Der Weg bis zum aufrechten Gang und weiter wird vom Fortschrittsgedanken getragen. Weiter, weiter, immerfort macht sich der Homo sapiens, der „weise Mensch“, seine Umwelt zunutze. Doch was, wenn es ganz anders hergegangen wäre? Kima Lenaghan entwirft mit ihrer Serie „Homo conscius“ ein Paralleluniversum, in dem der Mensch eine alternative Route im Lauf der Evolution nimmt.

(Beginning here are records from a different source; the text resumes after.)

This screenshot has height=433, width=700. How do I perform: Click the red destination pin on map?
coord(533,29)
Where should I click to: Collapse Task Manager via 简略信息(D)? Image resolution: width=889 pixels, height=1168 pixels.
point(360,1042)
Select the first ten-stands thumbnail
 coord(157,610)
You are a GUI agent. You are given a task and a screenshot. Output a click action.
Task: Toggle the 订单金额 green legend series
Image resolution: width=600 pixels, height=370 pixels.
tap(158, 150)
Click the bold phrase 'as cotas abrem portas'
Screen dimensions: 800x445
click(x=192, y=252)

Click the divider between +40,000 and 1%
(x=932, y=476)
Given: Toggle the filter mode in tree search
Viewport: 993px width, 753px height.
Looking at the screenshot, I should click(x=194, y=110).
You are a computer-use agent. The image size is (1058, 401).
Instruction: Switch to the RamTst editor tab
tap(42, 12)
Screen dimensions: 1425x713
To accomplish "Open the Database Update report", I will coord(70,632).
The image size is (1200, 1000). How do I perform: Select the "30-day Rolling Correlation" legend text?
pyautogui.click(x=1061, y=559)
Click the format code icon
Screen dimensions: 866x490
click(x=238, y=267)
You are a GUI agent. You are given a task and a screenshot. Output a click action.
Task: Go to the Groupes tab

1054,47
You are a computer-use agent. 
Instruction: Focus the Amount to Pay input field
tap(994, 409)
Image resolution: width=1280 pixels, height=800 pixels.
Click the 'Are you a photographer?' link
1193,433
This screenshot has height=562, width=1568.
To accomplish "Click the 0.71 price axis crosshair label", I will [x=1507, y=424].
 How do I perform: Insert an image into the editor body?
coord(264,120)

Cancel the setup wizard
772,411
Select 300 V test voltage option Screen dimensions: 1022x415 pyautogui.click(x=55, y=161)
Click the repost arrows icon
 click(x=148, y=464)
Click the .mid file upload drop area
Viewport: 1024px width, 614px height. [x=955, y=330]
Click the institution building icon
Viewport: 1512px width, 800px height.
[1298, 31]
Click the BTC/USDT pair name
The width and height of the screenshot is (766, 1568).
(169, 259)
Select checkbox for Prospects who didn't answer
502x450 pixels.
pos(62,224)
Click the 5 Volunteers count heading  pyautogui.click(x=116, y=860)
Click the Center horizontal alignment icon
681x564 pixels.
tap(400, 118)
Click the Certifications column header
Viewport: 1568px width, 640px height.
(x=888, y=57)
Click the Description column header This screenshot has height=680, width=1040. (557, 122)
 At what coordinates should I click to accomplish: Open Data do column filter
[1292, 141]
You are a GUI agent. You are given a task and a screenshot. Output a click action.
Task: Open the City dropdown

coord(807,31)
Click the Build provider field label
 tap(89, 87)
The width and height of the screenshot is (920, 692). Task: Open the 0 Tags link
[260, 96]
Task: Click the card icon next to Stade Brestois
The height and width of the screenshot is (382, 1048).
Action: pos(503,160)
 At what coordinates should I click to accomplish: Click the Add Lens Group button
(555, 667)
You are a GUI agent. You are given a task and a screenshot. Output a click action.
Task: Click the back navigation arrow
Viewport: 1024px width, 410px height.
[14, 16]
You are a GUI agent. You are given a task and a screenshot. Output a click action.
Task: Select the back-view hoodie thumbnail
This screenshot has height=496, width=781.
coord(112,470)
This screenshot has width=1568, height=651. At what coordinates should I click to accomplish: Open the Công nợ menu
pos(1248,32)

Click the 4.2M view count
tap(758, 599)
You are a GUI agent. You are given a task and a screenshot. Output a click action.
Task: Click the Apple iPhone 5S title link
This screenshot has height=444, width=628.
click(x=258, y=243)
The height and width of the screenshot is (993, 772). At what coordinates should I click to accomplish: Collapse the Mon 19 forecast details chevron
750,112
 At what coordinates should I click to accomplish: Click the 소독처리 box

„It [the Stoned Ape Hypothesis] hypothesizes that psychedelic mushrooms were widely consumed by humankind during the early stages in its evolution as an explanation for a sudden doubling in the capacity of cognition that occurred in human neurology hundreds of thousands of years ago. He [ethnobotanist Terrance McKenna] proposes that the repetition of psychedelic experiences fed empathy and social intelligence that nourished the ‚Gaian mind‘ and lead to higher consciousness.“

So sind es Herzenswünsche und fantastische Träume, die diese überaus empathische Gesellschaft zu menschlichen Höchstleistungen antreiben. Gemeinschaftssinn, Tradition und Innovation sowie unglaubliche Vorstellungen vom Jenseits prägen die Zivilisation abseits des scheinbar menschlich Möglichen – eine wahrlich idealistische Utopie, die offenbar aber auch nicht ohne psychoaktive Drogen auskommt.